Fitch cut Spain’s credit rating by three notches late Thursday, leaving it two levels above junk, and Friday morning word circulated that the country would ask for a bailout on Saturday. Meanwhile, investors who had been elated over China’s rate cut on Thursday began to fear that the action presaged a host of bad news to come over the weekend.
Reuters reported Thursday that Fitch took the action on Spain and added a negative outlook, saying that the country’s banks would require approximately 60 billion euros ($75 billion) to recapitalize—with the total to go possibly as high as 100 billion euros if the situation escalated.
In a statement, Fitch said, “The negative outlook primarily reflects the risks associated with a further worsening of the eurozone crisis, notably contagion from the ongoing Greek crisis.”
The country’s troubles were reinforced with the determination in an International Monetary Fund (IMF) report, to be published on Monday, that at least 40 billion euros would be required to cover the banks’ capital shortfall.
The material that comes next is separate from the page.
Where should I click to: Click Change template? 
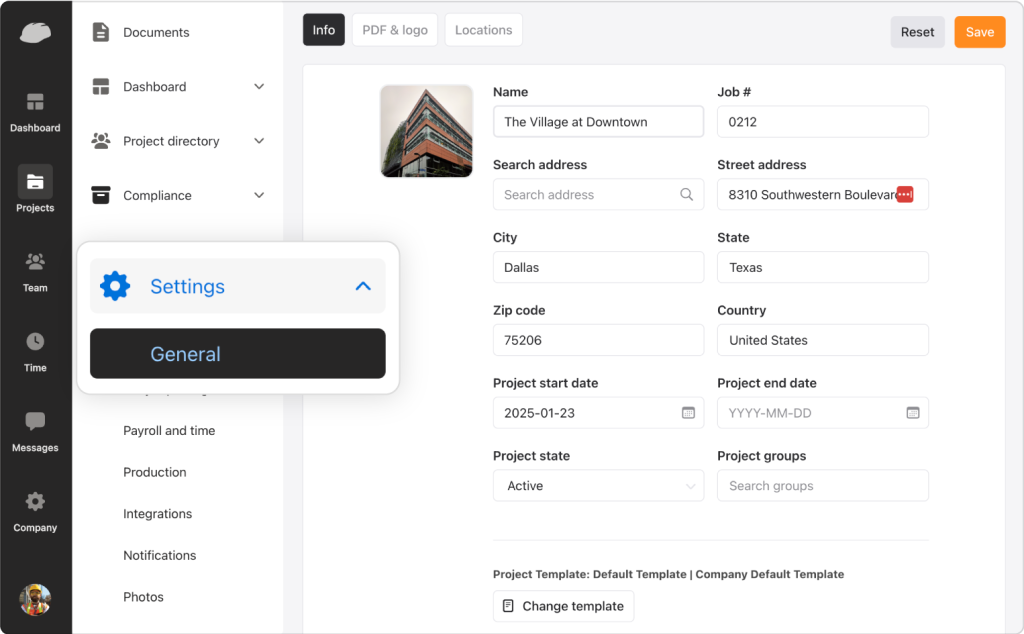tap(563, 606)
The total needed to resolve the sector’s problems is about 90 billion euros, the report says, adding that healthy banks should cover much of the larger total.
An unnamed source discussing the contents of the report told Reuters, “The capital shortfall for the Spanish banks will be around 40 billion euros after taking into account the capacity from some of the entities to cover expected losses with their own resources.”
European Union and German sources were cited as the origin of the news that Spain would at last seek a bailout. According to two senior E.U. officials, a conference call would be held Saturday among finance ministers of the 17-member eurozone to discuss the situation, and the Eurogroup would issue a statement at the conclusion of the meeting. No monetary amount had yet been determined, they said, although one was quoted saying, “The announcement is expected for Saturday afternoon.” Later reports cited five officials as being aware of the planned call.
A senior German official said in the report, “The government of Spain has realized the seriousness of their problem,” adding that the group had to reach an agreement prior to the next Greek elections on June 17.
However, the sources also said that it was unlikely that any additional conditions set for Spain would be tough, and that additions to austerity measures and economic reforms already mandated would likely not be made.
Two unnamed E.U. officials said that a final total for the cost of recapitalizing the country’s banks was still in flux. “You’ve got bad property loans that still haven’t flowed through the system, and you have a recession. All the banks’ balance sheets are going to be under increased pressure in the months ahead as a result,” one was quoted saying.
He added, “When it comes to Spain, there would appear to be two ways to go: a minimalist approach in which only the bare minimum of banks are recapitalized, and a maximalist approach where you try to get ahead of the bad loans in the pipeline and recapitalize all the banks that need it.”
Just prior to the downgrade on Thursday, Prime Minister Mariano Rajoy of Spain said in a Bloomberg report that he was discussing with E.U. colleagues how best to resolve the situation, and would wait till he received the results from consultants Roland Berger and Oliver Wyman on their evalution of the banks’ capital needs. The two are set to deliver reports on the state of the banks in the second half of June.
“After that I will give my figure and the government will say what the financial system needs to be recapitalized,” he was quoted saying during a Madrid news conference with the Dutch premier, Mark Rutte. “I’ve been talking to my European Union colleagues and to Prime Minister Rutte to take a decision on this matter.”